- About this task: Which lines of the listing below contain the word "computer"? Copy each of them.

━━━━━━━━━━━━━━━━━━━━━━━━━━━━━━

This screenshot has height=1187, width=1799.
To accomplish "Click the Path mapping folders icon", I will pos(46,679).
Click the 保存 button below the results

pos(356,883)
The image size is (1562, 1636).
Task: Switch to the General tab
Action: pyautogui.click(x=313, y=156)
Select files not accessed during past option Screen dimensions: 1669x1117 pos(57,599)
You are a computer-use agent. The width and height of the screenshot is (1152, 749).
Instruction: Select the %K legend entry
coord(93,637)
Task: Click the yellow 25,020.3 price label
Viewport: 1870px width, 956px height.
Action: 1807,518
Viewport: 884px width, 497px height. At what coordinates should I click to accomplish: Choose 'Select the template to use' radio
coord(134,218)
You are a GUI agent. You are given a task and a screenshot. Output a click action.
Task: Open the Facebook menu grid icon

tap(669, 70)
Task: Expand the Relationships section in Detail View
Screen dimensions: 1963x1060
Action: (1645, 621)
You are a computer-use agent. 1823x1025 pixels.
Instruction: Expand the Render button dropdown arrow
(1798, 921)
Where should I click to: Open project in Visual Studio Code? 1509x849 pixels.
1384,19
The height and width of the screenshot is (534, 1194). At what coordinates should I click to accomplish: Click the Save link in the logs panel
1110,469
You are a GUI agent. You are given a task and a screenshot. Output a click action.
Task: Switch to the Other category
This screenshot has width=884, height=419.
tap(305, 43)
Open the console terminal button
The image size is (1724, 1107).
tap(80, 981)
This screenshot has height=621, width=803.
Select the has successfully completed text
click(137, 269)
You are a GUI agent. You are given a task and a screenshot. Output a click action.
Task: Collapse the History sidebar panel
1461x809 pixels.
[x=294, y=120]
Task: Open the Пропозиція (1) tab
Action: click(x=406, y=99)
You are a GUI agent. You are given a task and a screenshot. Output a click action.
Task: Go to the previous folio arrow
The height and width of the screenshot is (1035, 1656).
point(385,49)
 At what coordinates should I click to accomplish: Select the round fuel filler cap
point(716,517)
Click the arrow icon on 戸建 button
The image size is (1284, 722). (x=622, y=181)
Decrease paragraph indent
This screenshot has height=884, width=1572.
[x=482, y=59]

━━━━━━━━━━━━━━━━━━━━━━━━━━━━━━

- Response for this exercise:
You are a computer-use agent. The width and height of the screenshot is (1152, 749).
You are a computer-use agent. 1823x1025 pixels.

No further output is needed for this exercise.